▶ [RECORDED INFORMATION]

--------

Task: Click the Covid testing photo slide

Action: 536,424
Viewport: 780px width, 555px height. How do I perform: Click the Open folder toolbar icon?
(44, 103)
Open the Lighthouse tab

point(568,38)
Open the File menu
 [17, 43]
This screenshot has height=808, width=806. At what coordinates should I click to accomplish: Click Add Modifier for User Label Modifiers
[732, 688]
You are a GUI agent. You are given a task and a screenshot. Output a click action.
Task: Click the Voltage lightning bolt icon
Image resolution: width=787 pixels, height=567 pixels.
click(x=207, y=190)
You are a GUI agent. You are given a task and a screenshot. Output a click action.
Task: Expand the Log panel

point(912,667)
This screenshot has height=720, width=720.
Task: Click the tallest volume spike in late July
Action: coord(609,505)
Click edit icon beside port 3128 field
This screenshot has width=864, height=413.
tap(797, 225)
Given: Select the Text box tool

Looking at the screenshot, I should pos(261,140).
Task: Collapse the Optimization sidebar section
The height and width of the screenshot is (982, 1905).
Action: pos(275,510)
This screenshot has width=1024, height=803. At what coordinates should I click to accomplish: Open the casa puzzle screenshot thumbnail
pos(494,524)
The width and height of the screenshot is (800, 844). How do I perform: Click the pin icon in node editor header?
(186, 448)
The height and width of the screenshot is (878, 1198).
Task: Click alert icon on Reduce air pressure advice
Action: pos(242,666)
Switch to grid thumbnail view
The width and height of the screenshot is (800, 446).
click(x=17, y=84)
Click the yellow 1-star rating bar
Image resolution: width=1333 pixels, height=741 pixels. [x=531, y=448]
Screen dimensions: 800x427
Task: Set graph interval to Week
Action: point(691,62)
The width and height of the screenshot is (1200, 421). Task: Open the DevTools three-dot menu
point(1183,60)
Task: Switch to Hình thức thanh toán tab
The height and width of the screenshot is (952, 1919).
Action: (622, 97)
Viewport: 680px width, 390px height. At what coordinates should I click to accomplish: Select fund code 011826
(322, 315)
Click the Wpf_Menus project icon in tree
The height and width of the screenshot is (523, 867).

--------

Restate the whole of the material exactly.

Task: Click the Covid testing photo slide

Action: 536,424
Viewport: 780px width, 555px height. How do I perform: Click the Open folder toolbar icon?
(44, 103)
Open the Lighthouse tab

point(568,38)
Open the File menu
 [17, 43]
This screenshot has height=808, width=806. At what coordinates should I click to accomplish: Click Add Modifier for User Label Modifiers
[732, 688]
You are a GUI agent. You are given a task and a screenshot. Output a click action.
Task: Click the Voltage lightning bolt icon
Image resolution: width=787 pixels, height=567 pixels.
click(x=207, y=190)
You are a GUI agent. You are given a task and a screenshot. Output a click action.
Task: Expand the Log panel

point(912,667)
This screenshot has height=720, width=720.
Task: Click the tallest volume spike in late July
Action: coord(609,505)
Click edit icon beside port 3128 field
This screenshot has width=864, height=413.
tap(797, 225)
Given: Select the Text box tool

Looking at the screenshot, I should pos(261,140).
Task: Collapse the Optimization sidebar section
The height and width of the screenshot is (982, 1905).
Action: pos(275,510)
This screenshot has width=1024, height=803. At what coordinates should I click to accomplish: Open the casa puzzle screenshot thumbnail
pos(494,524)
The width and height of the screenshot is (800, 844). How do I perform: Click the pin icon in node editor header?
(186, 448)
The height and width of the screenshot is (878, 1198).
Task: Click alert icon on Reduce air pressure advice
Action: pos(242,666)
Switch to grid thumbnail view
The width and height of the screenshot is (800, 446).
click(x=17, y=84)
Click the yellow 1-star rating bar
Image resolution: width=1333 pixels, height=741 pixels. [x=531, y=448]
Screen dimensions: 800x427
Task: Set graph interval to Week
Action: point(691,62)
The width and height of the screenshot is (1200, 421). Task: Open the DevTools three-dot menu
point(1183,60)
Task: Switch to Hình thức thanh toán tab
The height and width of the screenshot is (952, 1919).
Action: (622, 97)
Viewport: 680px width, 390px height. At what coordinates should I click to accomplish: Select fund code 011826
(322, 315)
Click the Wpf_Menus project icon in tree
The height and width of the screenshot is (523, 867).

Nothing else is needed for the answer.